Een tijdlang heeft men vooral in gereformeerde kringen gemeend dat de huisgodsdienstoefening deze gemeentegebeden kon vervangen. Het piëtisme heeft zich, toen duidelijk werd dat de gemeente niet langer op vaste gebedstijden zou samenkomen, tegen wil en dank bij deze huisgodsdienstpraktijk neergelegd. Er valt veel goeds van te zeggen, vooral wanneer het woord 'huis' breed genomen wordt. Nu echter in de gezinnen lang niet ieder op dezelfde tijd de dag begint en de maaltijden lang niet meer het vanzelfsprekende ontmoetingspunt zijn voor het hele gezin, is deze zin van de huisgebeden als een gezamenlijk voor God treden ook afgenomen en in veel gevallen opgehouden. Vervanging vindt men nog wel in gebedskringen, maar in zulke gevallen hangt het ervan af, hoe vaak een kring bijeenkomt en of die kring ook werkelijk gemeentegericht is en openstaat voor de openbare voorbeden. Daarom lijkt mij een andere weg mogelijk.

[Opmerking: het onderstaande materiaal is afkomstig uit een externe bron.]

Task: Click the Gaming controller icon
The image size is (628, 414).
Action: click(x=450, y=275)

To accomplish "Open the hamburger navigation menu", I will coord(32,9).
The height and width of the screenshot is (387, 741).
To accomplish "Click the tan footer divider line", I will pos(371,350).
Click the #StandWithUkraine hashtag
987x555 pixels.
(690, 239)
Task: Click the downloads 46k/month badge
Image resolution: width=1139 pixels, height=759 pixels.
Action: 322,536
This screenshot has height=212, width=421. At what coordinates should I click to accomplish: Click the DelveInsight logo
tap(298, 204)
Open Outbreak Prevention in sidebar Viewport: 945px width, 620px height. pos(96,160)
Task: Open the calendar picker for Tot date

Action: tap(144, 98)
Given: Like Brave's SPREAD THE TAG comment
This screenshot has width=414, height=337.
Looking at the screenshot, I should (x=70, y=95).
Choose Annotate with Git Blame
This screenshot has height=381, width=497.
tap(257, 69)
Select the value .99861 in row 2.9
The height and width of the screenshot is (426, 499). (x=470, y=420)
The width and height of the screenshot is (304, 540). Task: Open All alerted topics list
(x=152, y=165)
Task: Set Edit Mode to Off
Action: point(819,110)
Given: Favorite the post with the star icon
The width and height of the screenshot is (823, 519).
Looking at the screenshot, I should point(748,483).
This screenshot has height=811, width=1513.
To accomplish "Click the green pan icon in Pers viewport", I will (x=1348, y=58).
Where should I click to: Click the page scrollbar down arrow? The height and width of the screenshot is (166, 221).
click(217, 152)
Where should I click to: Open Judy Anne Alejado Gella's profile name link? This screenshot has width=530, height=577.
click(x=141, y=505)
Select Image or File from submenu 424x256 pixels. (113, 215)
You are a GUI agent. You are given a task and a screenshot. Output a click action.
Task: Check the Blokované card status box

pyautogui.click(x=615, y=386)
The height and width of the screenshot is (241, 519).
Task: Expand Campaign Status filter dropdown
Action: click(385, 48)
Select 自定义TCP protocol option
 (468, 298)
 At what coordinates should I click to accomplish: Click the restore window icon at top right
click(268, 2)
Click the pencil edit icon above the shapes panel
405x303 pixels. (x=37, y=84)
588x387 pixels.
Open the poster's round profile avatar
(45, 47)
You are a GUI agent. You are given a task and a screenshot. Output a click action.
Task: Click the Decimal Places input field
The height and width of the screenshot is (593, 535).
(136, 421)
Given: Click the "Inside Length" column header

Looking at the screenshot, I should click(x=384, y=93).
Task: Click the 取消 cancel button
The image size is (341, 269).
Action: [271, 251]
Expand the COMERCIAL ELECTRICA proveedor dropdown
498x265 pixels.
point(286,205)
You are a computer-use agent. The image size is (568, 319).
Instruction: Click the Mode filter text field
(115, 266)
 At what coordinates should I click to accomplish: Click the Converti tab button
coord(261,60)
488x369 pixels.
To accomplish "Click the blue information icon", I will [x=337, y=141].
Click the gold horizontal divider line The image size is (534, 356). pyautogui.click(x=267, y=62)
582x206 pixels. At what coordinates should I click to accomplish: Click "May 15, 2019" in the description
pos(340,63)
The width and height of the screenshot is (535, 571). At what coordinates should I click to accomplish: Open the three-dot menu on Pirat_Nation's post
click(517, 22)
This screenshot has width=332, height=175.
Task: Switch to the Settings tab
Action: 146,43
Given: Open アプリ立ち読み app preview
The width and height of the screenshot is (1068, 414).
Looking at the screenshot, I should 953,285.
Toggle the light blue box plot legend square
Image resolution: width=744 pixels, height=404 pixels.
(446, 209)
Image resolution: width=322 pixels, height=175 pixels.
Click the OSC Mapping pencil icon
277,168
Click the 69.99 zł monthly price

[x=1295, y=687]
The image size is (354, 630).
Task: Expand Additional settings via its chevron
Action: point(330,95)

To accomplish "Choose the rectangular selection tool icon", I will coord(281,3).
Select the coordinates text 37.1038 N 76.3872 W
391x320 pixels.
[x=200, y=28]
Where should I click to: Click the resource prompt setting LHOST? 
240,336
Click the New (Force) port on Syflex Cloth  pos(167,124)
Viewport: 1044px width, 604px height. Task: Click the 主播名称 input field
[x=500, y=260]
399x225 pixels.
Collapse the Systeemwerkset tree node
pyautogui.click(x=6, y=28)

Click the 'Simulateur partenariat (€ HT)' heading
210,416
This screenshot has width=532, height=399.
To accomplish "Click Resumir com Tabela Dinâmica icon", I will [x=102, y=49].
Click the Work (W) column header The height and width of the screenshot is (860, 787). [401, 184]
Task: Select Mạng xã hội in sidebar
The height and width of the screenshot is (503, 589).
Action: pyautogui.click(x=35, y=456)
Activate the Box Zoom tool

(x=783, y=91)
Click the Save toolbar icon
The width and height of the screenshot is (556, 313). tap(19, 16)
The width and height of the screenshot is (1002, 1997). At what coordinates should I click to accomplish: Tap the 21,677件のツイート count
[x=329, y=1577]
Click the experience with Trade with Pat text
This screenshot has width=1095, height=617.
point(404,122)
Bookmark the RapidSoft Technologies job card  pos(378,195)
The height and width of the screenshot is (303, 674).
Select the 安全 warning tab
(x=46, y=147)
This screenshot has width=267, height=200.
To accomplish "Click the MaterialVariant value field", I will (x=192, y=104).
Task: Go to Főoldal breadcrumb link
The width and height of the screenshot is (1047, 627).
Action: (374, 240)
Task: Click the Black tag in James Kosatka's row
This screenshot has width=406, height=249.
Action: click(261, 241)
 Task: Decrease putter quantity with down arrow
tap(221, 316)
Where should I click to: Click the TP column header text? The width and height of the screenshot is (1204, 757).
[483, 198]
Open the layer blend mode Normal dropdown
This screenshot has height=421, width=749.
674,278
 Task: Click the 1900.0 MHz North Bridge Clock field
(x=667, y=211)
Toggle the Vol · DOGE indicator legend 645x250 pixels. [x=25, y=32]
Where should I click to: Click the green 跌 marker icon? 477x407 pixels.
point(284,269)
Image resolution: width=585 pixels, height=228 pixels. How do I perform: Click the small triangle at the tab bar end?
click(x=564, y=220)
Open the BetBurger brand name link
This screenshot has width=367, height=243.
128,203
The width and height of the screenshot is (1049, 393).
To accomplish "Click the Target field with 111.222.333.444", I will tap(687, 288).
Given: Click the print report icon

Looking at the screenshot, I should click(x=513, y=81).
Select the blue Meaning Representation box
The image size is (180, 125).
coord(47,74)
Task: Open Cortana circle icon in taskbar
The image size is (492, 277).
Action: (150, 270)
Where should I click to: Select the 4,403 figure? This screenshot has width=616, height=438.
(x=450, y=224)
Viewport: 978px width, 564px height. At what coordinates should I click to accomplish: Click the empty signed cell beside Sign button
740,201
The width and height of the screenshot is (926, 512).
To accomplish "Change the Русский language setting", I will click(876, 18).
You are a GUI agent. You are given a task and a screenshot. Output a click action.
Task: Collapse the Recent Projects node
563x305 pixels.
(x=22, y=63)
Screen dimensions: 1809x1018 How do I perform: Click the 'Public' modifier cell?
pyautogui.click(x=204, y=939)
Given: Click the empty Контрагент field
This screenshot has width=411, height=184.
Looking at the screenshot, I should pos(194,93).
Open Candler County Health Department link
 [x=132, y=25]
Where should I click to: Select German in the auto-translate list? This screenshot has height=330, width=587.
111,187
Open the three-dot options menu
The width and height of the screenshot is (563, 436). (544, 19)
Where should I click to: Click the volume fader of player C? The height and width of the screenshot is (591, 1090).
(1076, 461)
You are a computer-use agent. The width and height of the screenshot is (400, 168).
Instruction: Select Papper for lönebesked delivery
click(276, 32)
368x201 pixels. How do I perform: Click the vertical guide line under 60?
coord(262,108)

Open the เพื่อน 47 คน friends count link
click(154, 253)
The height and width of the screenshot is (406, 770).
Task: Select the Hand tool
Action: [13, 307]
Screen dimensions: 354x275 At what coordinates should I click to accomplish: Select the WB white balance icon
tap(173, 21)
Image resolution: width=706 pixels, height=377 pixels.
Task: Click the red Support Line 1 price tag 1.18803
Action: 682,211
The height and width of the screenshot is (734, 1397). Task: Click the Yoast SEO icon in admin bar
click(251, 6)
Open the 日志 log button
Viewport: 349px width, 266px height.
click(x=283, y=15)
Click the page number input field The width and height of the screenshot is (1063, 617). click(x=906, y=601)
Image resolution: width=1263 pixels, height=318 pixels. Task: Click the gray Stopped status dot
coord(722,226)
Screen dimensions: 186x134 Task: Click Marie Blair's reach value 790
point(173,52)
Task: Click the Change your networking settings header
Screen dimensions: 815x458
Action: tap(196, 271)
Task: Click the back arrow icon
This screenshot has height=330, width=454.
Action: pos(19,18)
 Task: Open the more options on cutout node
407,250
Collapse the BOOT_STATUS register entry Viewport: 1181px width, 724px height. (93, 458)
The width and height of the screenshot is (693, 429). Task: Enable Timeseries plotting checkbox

Een gebedstijd voor de gemeente
Boven wees ik er reeds op, dat wij ons te gemakkelijk bij het feit hebben neergelegd, dat onze gebedshuizen doordeweeks zijn gesloten. Er wordt in vergaderd, er wordt in gecatechiseerd, er wordt in geoefend door een koor, misschien zijn er nog andere aktiviteiten die er zich in afspelen. Maar gebeden wordt er slechts op zondagen en aan het begin of aan het einde van de samenkomst van die en die vereniging en van de kerkeraad enzovoort ('op de gebruikelijke wijze').
Het kost niet veel moeite om hier verandering in aan te brengen. Voorwaarde is wel, naar me uit de praktijk bleek, dat er geestelijk leven in de gemeente is. Anders bloedt het nieuwtje snel dood. Omdat het gebed van Christus in de troon van de Vader de gemeente in de strijd vergadert, laat zich denken dat Gods volk op aarde bereid is om samen te komen voor gebeden en dankzeggingen in die bonte veelheid, die eerder ter sprake kwam. Juist in de gebeden toont zij lichaam van Christus te zijn. In die gebeden is zij met haar Bruidegom verbonden.
We gaan dus uit van de principiële bereidheid van Gods kinderen aan elke plaats om voor de gebeden samen te komen. We gaan ook uit van dat altijd voortgaande gebed van Christus en de heiligen en de martelaarszielen onder het altaar en de engelen, en van Christus' gebod dat men altijd bidden moet en niet vertragen. Hij zegt eigenlijk: Ik bid altijd, en gij zult altijd bidden tot Mijn komst.
Die voortdurendheid heeft de kerk van oude tijden af gesymboliseerd in een nachtgebed (rond twaalf uur), een ochtendgebed (variërend tussen half vier en zes à zeven uur) en de gebeden de dag door, totdat de kompleten ofwel het avondgebed gebeden wordt tussen half negen en half tien. Een vriend van me, die een groot gezin had, wilde eenmaal per dag met zijn vrouw en kinderen samen zijn voor gebed en aanbidding. Samen vonden zij toen de tijd van half acht 's avonds als een tijd waarop ieder elke dag aanwezig kon zijn. In onze gemeente hebben we het avondgebed elke donderdagavond om half tien. Dan is de catechese voorbij. De kleine kinderen zijn naar bed. De bejaarden vinden het nog niet te laat. Veel kerkeraadsleden zijn die avond bij ons in de buurt van de kerk of erin bezig, terwijl ook de kosters en hun vrouwen dan de kerk juist hebben schoongemaakt.

Waarom niet vaker?
Waarom slechts eenmaal per week, wanneer het zo nodig is, dat we samen bidden en lofprijzen en dankzeggen? Mijn ervaring is, dat eenmaal per week in de gemeente makkelijker aanvaard wordt en tot een goede gewoonte wordt, dan meerdere keren per week. Dat laatste gelukt in de gemeenschappen, de orden, daar waar mensen in de Naam des Heeren samenleven en na volbrachte werktijd en van vrijdag tot maandag ook als gezinnen samenwonen. Hier en daar in Europa en ook in andere werelddelen gaan zich zulke gemeenschappen vormen. Het zijn meestal geen theologen, maar gezinnen die vanwege de nood van de tijd een gemeenschappelijke basis zoeken en voorzieningen in een bijbelse zin ter vervanging van een stuk verwereldlijkte maatschappij. Soms is er een theoloog bij om leiding te geven en pastorale zorg voor het geheel te hebben. In zulke gevallen kan men vaker samenkomen, en dat zal als vanzelf ook gebeuren.
Voor een protestantse gemeente is het al heel wat, wanneer een vaste avond per week genoteerd staat voor het avondgebed.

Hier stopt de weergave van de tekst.